> Problem details: Below are some records; state how many of their lines contain the word "target", and add nothing.
[Opening Records for this task section]
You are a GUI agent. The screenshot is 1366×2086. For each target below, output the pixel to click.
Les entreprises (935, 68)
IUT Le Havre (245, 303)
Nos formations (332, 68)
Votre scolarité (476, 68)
[Closing Records for this task section]
[Opening Records for this task section]
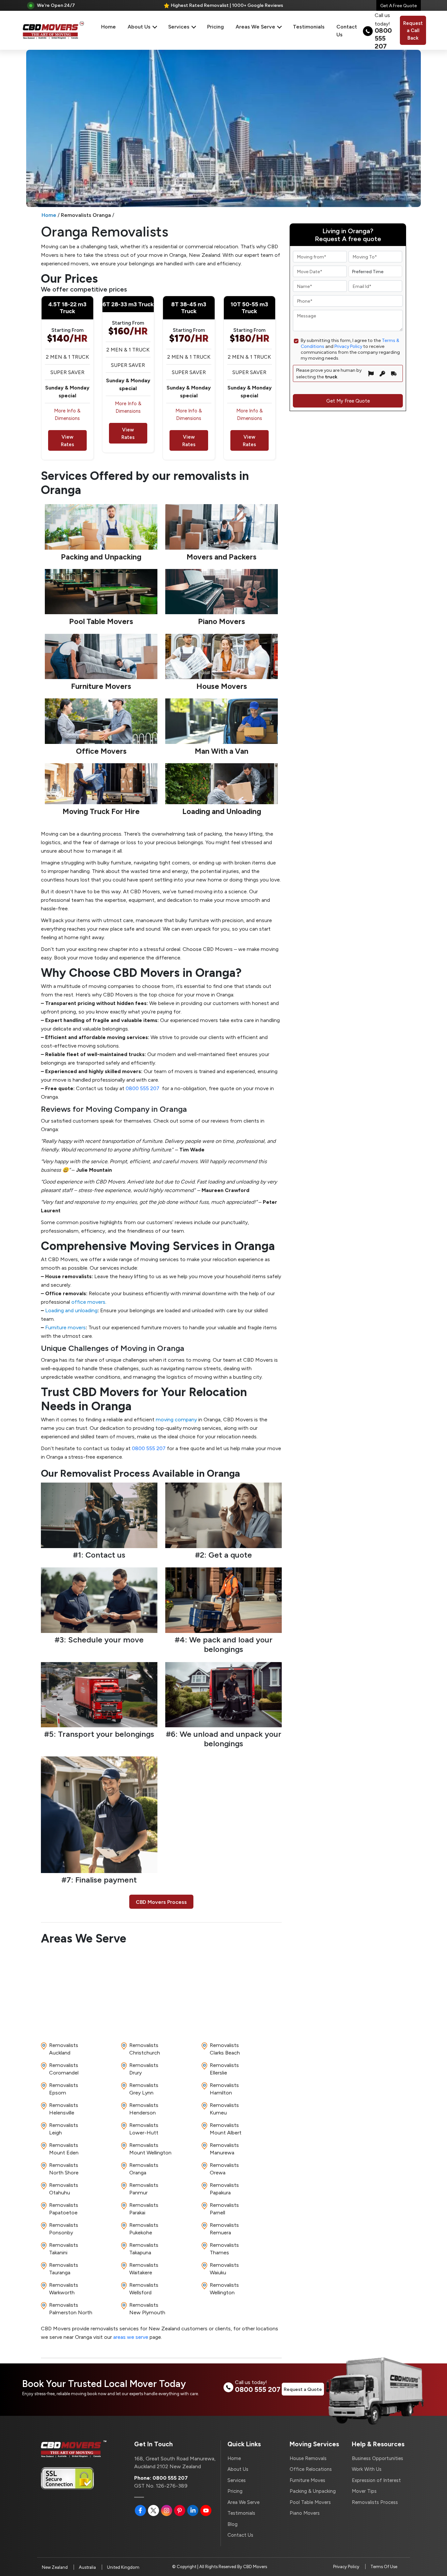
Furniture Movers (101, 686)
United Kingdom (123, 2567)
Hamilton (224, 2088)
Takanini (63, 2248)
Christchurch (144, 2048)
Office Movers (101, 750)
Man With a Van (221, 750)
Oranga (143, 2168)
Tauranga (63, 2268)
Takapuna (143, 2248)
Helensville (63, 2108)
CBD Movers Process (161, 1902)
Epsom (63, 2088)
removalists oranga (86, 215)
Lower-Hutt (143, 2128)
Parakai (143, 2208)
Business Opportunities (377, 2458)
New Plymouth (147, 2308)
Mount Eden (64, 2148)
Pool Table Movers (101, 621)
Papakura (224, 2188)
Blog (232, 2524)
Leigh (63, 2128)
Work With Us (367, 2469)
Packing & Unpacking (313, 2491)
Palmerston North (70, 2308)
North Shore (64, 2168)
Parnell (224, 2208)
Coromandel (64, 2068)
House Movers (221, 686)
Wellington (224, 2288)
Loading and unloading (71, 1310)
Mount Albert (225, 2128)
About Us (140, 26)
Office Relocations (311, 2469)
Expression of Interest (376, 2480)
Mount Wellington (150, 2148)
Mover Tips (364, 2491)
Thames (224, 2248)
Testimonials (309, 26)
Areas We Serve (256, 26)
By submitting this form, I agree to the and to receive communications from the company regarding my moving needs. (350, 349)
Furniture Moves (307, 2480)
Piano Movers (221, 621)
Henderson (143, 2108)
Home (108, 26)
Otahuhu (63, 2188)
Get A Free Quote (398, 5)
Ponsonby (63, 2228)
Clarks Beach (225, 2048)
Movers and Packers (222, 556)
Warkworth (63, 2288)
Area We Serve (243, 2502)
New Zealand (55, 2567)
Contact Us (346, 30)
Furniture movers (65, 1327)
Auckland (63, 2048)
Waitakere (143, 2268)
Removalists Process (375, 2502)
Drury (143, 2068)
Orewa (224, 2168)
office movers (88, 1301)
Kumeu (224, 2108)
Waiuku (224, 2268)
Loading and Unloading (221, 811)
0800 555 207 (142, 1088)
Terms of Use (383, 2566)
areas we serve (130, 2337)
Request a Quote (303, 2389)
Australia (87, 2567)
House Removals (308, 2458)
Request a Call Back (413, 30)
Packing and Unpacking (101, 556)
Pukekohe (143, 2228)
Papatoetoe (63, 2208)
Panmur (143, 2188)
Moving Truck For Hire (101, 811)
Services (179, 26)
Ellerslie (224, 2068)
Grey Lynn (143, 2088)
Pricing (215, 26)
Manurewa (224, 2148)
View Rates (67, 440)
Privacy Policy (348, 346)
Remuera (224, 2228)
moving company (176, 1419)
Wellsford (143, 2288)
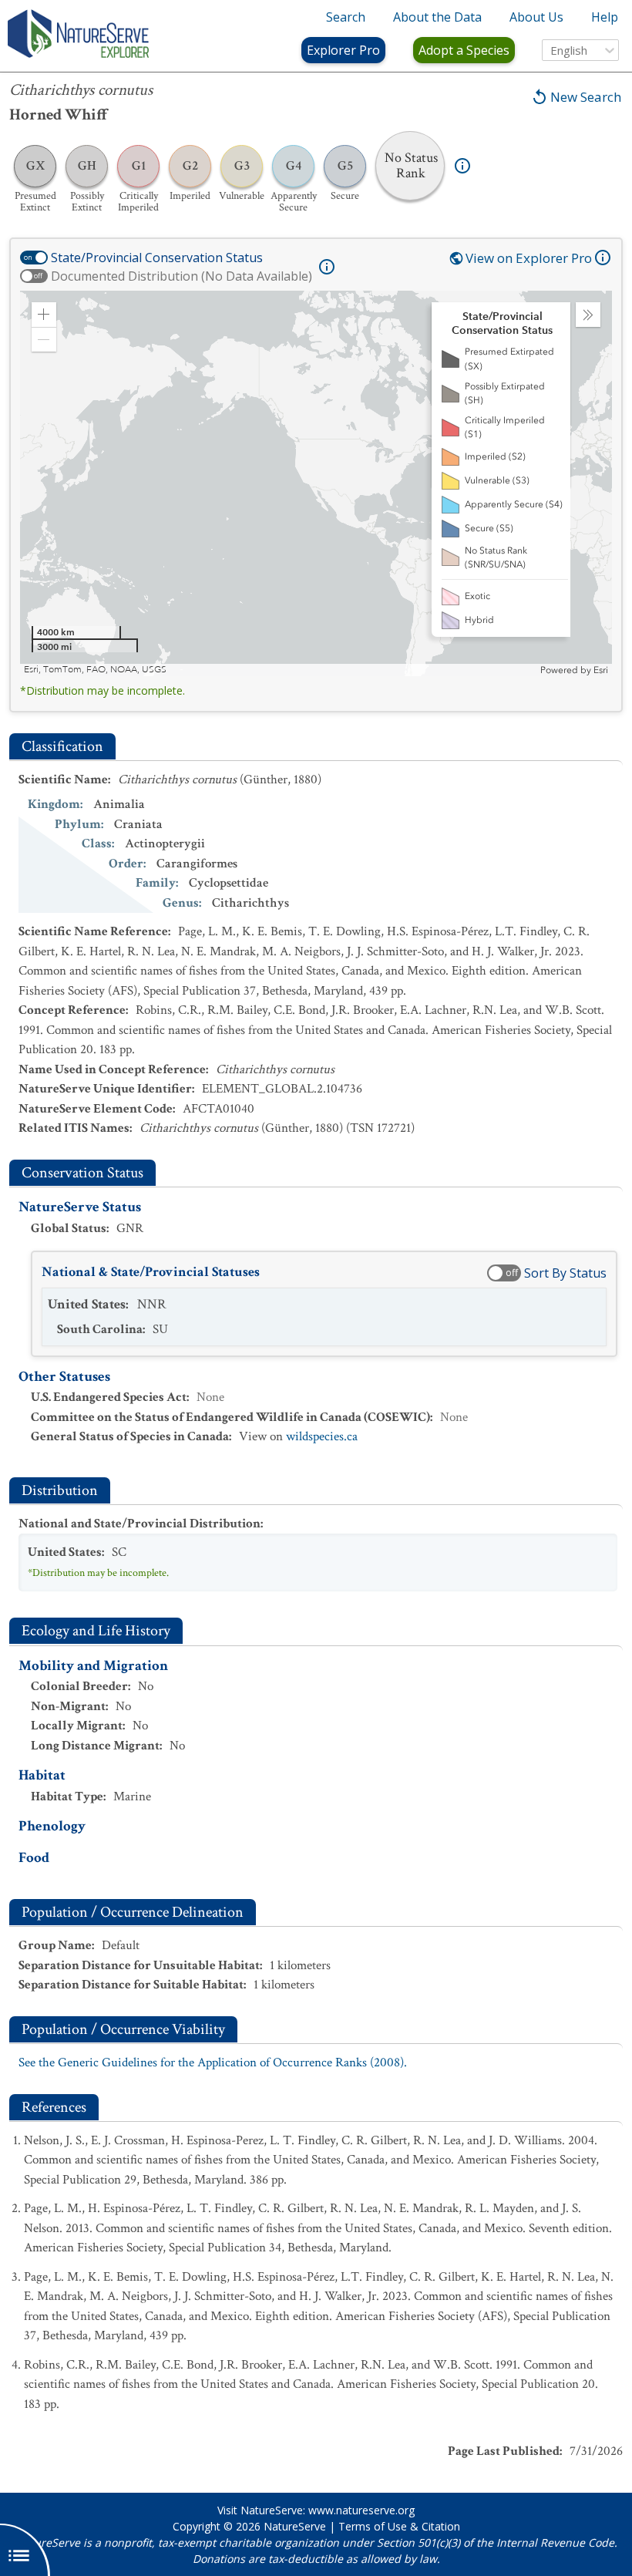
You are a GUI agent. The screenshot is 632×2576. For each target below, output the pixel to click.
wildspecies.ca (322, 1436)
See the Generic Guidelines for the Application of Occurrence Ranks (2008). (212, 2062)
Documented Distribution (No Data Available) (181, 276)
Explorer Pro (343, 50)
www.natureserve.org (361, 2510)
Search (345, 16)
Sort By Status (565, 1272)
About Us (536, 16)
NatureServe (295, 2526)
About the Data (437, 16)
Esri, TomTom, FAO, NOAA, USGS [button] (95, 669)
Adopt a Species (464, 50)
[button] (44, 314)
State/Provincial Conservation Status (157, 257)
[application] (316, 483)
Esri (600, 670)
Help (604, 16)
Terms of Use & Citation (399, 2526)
[Closing Records for this task section]
> Task result: 2